**Quellenauszug:**
______
Aktenzeichen: 4 Ss OWi 759/06 OLG Hamm

Leitsatz: Bei besonders langer Meßstrecke und geringem Abstand zum vorausfahrenden Fahrzeug - hier 75 Meter Abstand bei einer Meßstrecke von 3.000 Metern - können bei einer Geschwindigkeitsmessung durch Nachfahren zur Nachtzeit nähere Ausführungen zu den Sichtverhältnissen und zu den Orientierungspunkten zur Abstandsschätzung entbehrlich sein.

Senat: 4

Gegenstand: Rechtsbeschwerde

Stichworte: Geschwindigkeitsüberschreitung, Messung durch Nachfahren, Messung durch Hinterherfahren, Nachtzeit, besonders lange Meßstrecke, 3 km, 3000 m, geringer Abstand, Sichtverhältnisse, Orientierungspunkte, Änderung des Schuldspruchs

Normen: StPO 261, StVO 3

Beschluss:

Bußgeldsache gegen U. F.,
wegen fahrlässiger Geschwindigkeitsüberschreitung außerorts.

Auf die Rechtsbeschwerde des Betroffenen gegen das Urteil des Amtsgerichts Borken vom 16. August 2006 hat der 4. Senat für Bußgeldsachen des Oberlandesgerichts Hamm am 4. Dezember 2006 durch den Richter am Oberlandesgericht als Einzelrichter gemäß § 80 a Abs. 1 OWiG nach Anhörung der Generalstaatsanwaltschaft beschlossen:

Die Rechtsbeschwerde wird mit der Maßgabe verworfen, daß der Betroffene schuldig ist der vorsätzlichen Überschreitung der zulässigen Höchstgeschwindigkeit.
Die Kosten des Rechtsmittels trägt der Betroffene (§§ 46 Abs. 1 OWiG, 473 Abs. 1 StPO).

Gründe: I. Gegen den Betroffenen ist durch Bußgeldbescheid des Landrates des Kreises Borken vom 18. Mai 2006 wegen Überschreitung der zulässigen Höchstgeschwindigkeit außerhalb geschlossener Ortschaften um 76 km/h eine Geldbuße von 750,00 Euro und ein Fahrverbot von drei Monaten Dauer unter Gewährung von Vollstreckungsaufschub gemäß § 25 Abs. 2 a StVG verhängt worden.
______
**Gespeicherte Daten:**
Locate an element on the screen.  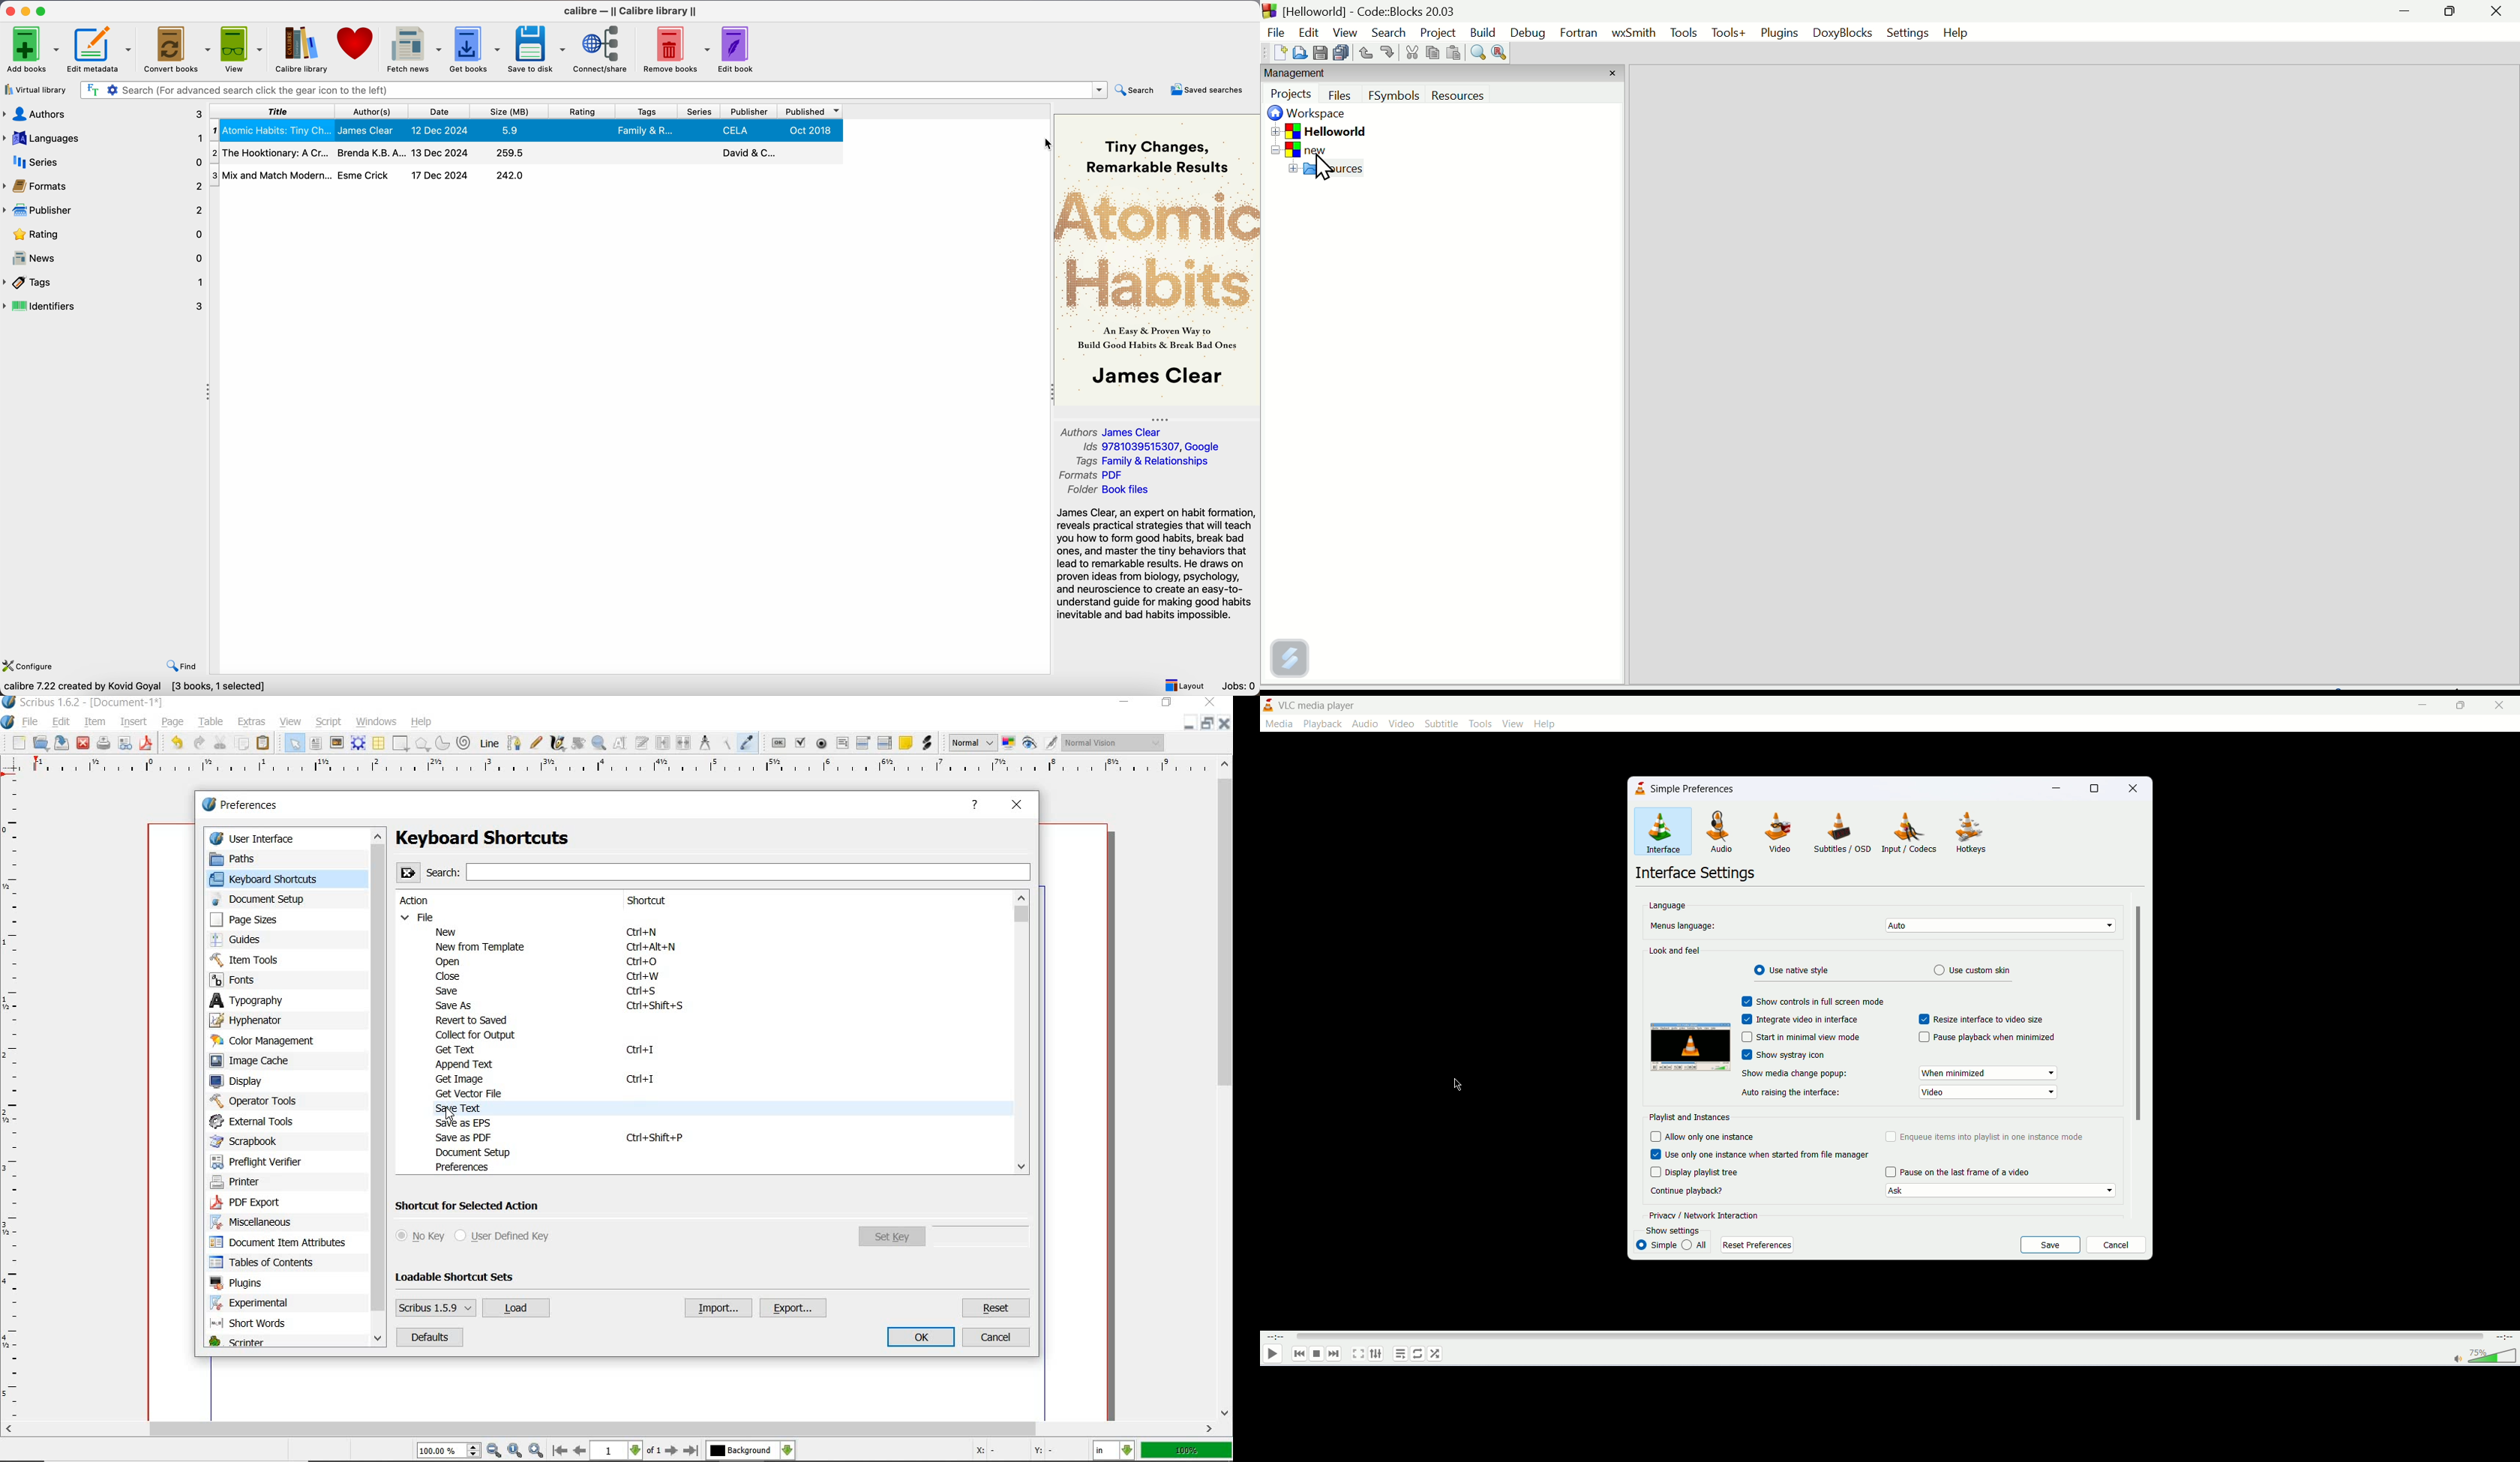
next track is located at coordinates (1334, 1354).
______
Führe den Gerichtsbeschluss zur Geschwindigkeitsüberschreitung nach seinem letzten Satz weiter. Die Zeilen sind eigenständiges Material und gehören nicht zum Gerichtsbeschluss.

Auf seinen zulässigen Einspruch hat ihn das Amtsgericht Borken durch das angefochtene Urteil wegen "Überschreitens der zulässigen Höchstgeschwindigkeit um 76 km/h außerhalb geschlossener Ortschaft - fahrlässige Verkehrsordnungswidrigkeit -" zu einer Geldbuße von 400,00 Euro und - ebenfalls unter Gewährung von Vollstreckungsaufschub gemäß § 25 Abs. 2 a StVG - zu einem Fahrverbot von zwei Monaten Dauer verurteilt. Hiergegen wendet sich der Betroffene mit seiner Rechtsbeschwerde, mit der er die Verletzung formellen und - jedenfalls inzidenter - materiellen Rechts rügt. Er begehrt die Aufhebung des angefochtenen Urteils.
Die Generalstaatsanwaltschaft beantragt, das angefochtene Urteil mit den getroffenen Feststellungen aufzuheben und die Sache an das Amtsgericht Borken zu neuer Verhandlung und Entscheidung zurückzuverweisen.
II. Die zulässige Rechtsbeschwerde ist unbegründet.
Die sachlich-rechtliche Überprüfung des Urteils hat Rechtsfehler zum Nachteil des Betroffenen nicht ergeben. Lediglich die vom Amtsgericht festgestellte Schuldform war zu berichtigen, da der Betroffene nicht fahrlässig, sondern vorsätzlich gehandelt hat. Das Verschlechterungsverbot (vgl. § 358 Abs. 2 StPO) steht dieser Abänderung nicht entgegen (Göhler, OWiG, 14. Auflage, § 79 Rdnr. 37 m.w.N.).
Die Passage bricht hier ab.